The handbook of information for Kasauli Cantonment, 1923, says, “even Nanga Parbat in far off Kashmir, can, in the cold weather, be seen in solitary grandeur, while to the east Kamat, Bunder Poonch, Jumnutri and Gangutri are also visible.”
Today, standing on the lower Mall a visitor would be hard-pressed to see anything substantial beyond the hill opposite on which Lawrence School, Sanawar, is located. The view is punctuated by multi-storeyed buildings and an impenetrable haze induced by construction activity.
Over the past 50 years, Delhi-based Gurdarshan Singh, 75, has been coming to Kasauli regularly. Disappointed as he is by the denuding pine forests and heavy construction, he cannot resist the call of Kasauli, he says. Mesmerised, he looks on at the latest addition to the 174-year-old Christ Church in the heart of the town. A miniature windmill has been put atop to generate 1 KW electricity. “Times change,” he says wistfully as a movie crew arrives to film a Punjabi song in the church compound.
“The sleepy pace of the town has been lost forever,” says Jatinder Sharma whose family has been running a photography shop there since the 1930s. The weather has been the biggest casualty of the unfettered construction boom around Kasauli, he says. “Till 30 years ago, we could not see the sun for nearly 10 days when it rained. Now, it rains all around Kasauli but not in the town. The same goes for snowfall. It hardly snows anymore and the only heavy snowfall that you can see is in the photographs in my shop. The construction boom and indiscriminate felling of trees for the Parwanoo-Shimla National Highway widening project has added to the environmental destruction,” he says.
The late Khushwant Singh’s house. (Source: Jaipal Singh/Express Archives)

Kasauli had always been a compact cantonment town ever since the first few houses came up in the late 1840s. Essentially a convalescence depot for British troops, it developed into a quiet getaway at 6,000 ft, as compared to the glamour and glitz of Shimla, that was the summer capital of British India.
Old bungalows that retained their colonial charm and British names — Priory Estate, Rosedene Cottage, Red Combe, Win Haven, Drumbar, etc. — peppered the ridge around which the town came up. Some of these cottages have changed hands over the years and many are in a state of disrepair.
“There used to be only two-three cars in the entire town when we were growing up,” recalls RK Singla, owner of the 135-years-old Hotel R Maidens. Come weekends, there are no places left anymore to park the incoming tourist vehicles from New Delhi and Punjab, he says. Most of the old bungalows on the upper and lower Mall remain empty for the better part of the year, their owners visiting for a short while once or twice a year from Gurugram or New Delhi, says Singla.
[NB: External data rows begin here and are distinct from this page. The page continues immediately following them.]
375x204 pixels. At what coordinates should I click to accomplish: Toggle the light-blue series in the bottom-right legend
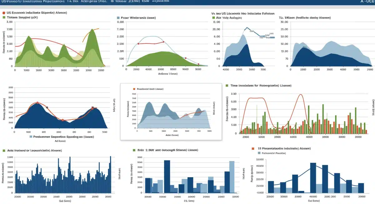coord(258,153)
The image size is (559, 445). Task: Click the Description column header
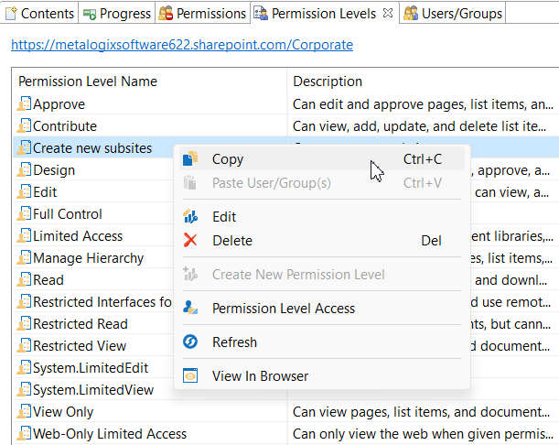[328, 81]
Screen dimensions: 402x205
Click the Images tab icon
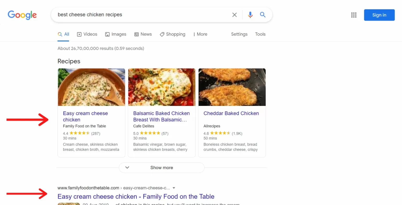pos(107,34)
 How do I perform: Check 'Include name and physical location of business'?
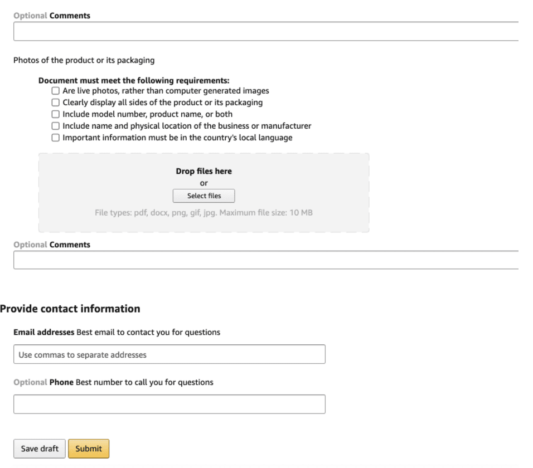coord(55,125)

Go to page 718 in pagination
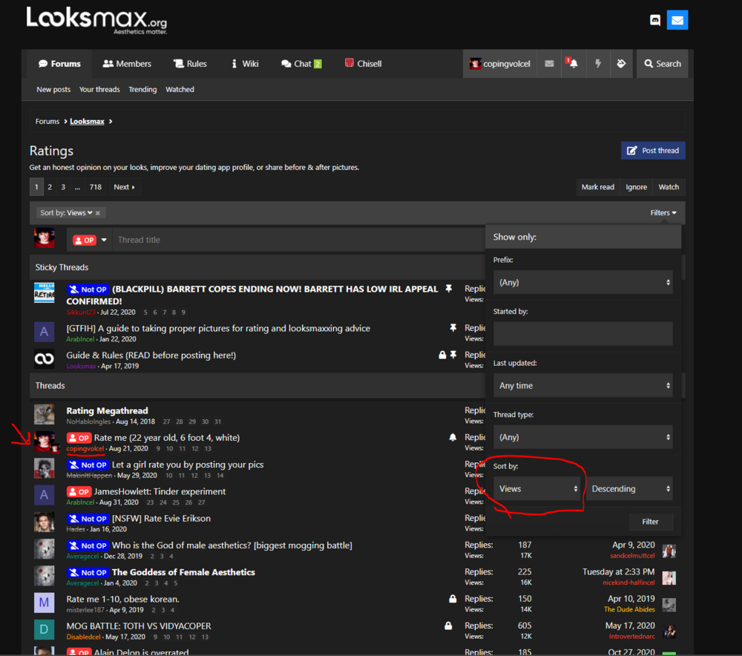tap(96, 187)
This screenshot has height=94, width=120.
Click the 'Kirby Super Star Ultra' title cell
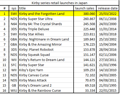(x=46, y=19)
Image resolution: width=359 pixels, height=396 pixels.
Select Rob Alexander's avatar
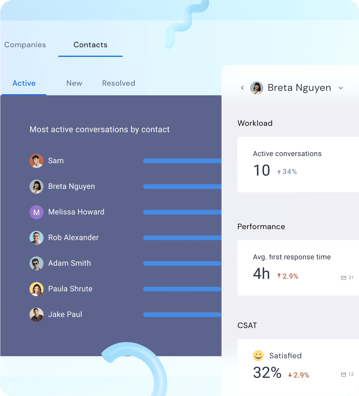(36, 238)
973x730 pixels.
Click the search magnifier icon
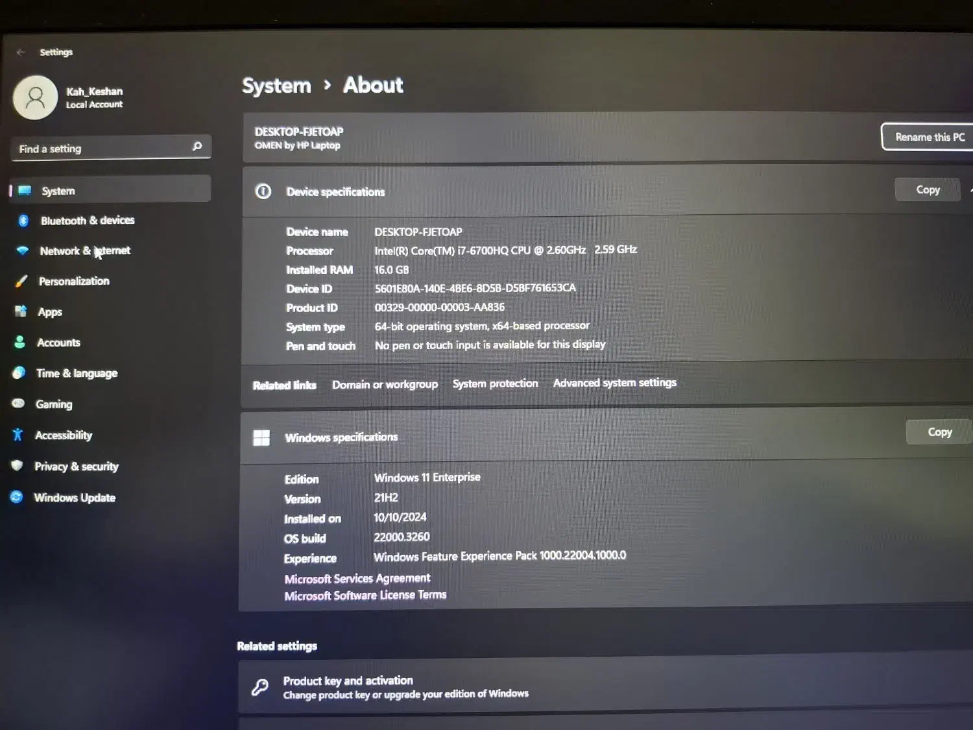(197, 147)
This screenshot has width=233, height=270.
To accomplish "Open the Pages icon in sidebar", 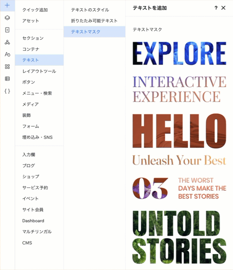I will click(x=7, y=30).

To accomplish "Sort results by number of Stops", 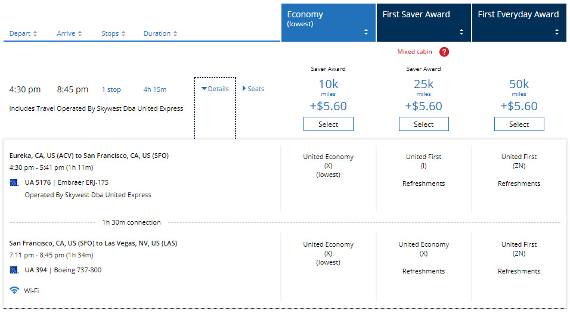I will click(113, 34).
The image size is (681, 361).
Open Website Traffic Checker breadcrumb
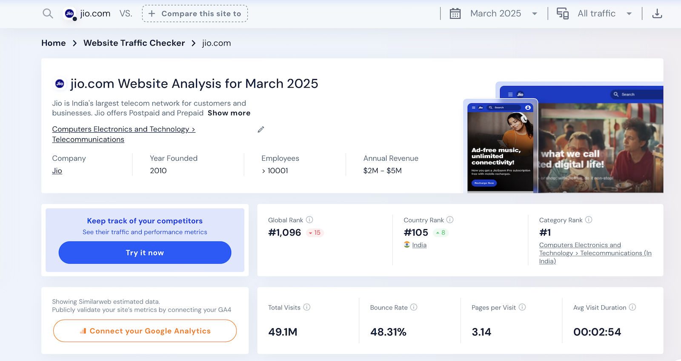[134, 43]
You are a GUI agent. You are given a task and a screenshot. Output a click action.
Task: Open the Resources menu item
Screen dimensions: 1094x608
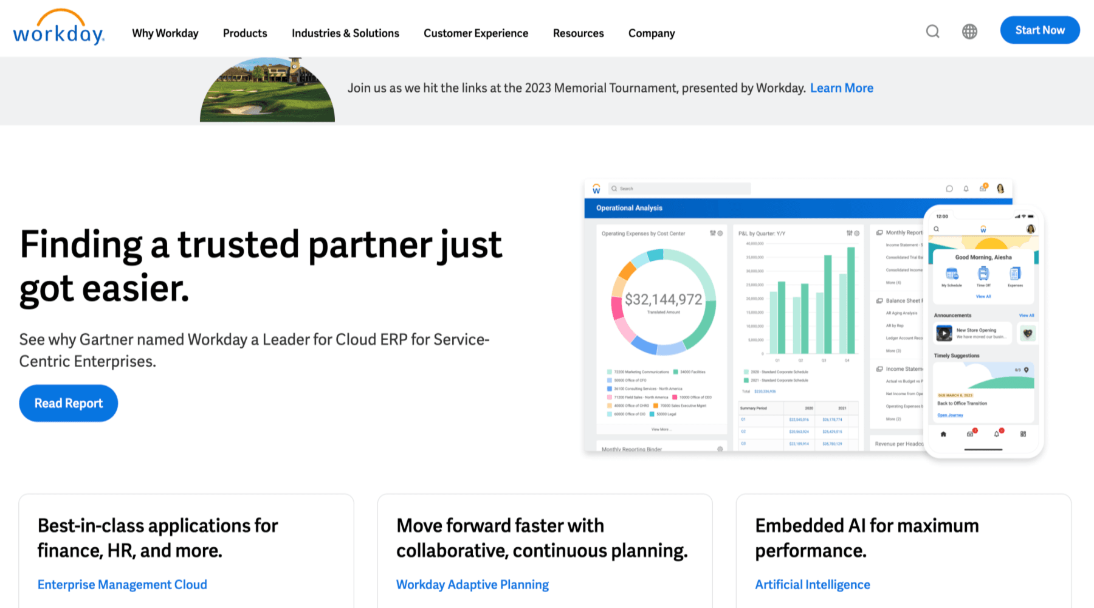(x=578, y=33)
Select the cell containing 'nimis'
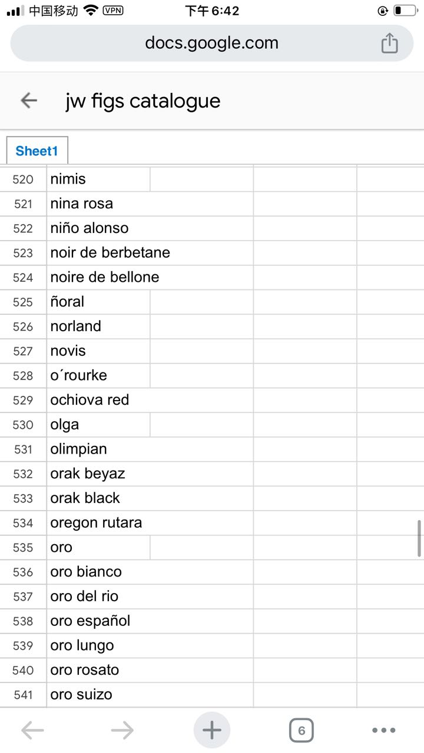Viewport: 424px width, 753px height. pos(98,179)
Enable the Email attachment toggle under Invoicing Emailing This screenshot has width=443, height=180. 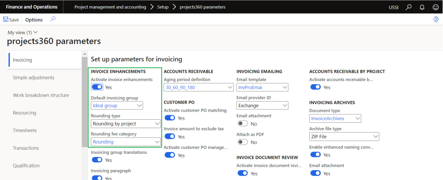click(x=243, y=124)
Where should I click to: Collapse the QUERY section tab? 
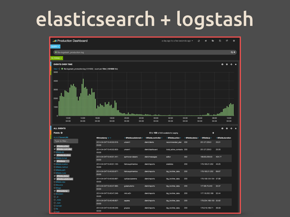click(x=55, y=46)
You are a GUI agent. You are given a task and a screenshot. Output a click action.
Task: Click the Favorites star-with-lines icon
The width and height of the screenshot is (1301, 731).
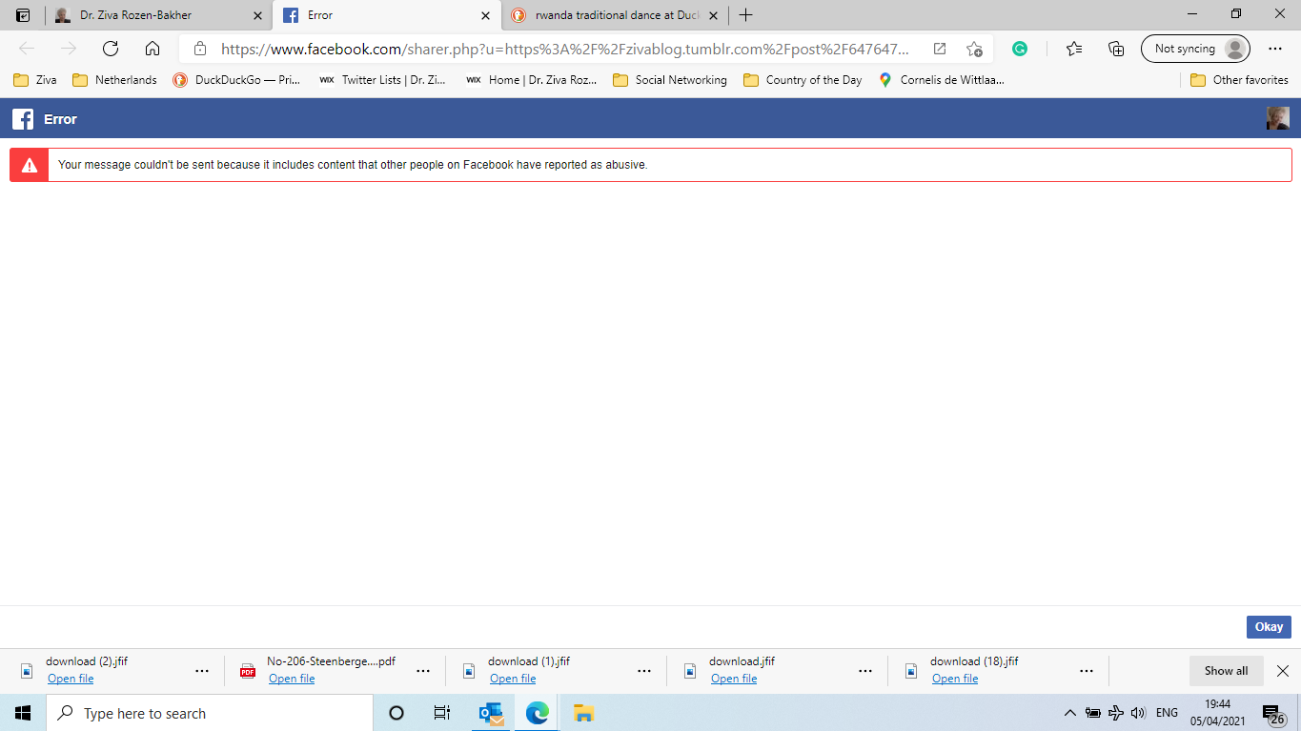point(1073,48)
Let not the hectic pace of transient activity here deceive you. The population of Kasauli has been on the decline with each passing year. “From nearly 5,000 in the 2001 census it has come down to 3,885 in the 2011 census and is going further down,” says Devinder Kumar Gupta, member of the cantonment board and president of the local Beopar Mandal. “There are no jobs or scope for growth of business. All activity is restricted to the weekend when the tourists come,” says Gupta.
Hotels in the town’s periphery. (Source: Jaipal Singh/Express Archives)

The credit for the protection of Kasauli’s environs goes to some of its late residents. The late Baljit Malik, nephew of the most famous Kasauli resident, the late Khushwant Singh, was one such crusader. Malik’s Kasauli Bachao Andolan managed to keep rampant construction around the town in check till he was alive and in good health. He could often be seen going about town distributing his one-page newspaper made with recycled paper and his vociferous opposition shelved many mega construction projects.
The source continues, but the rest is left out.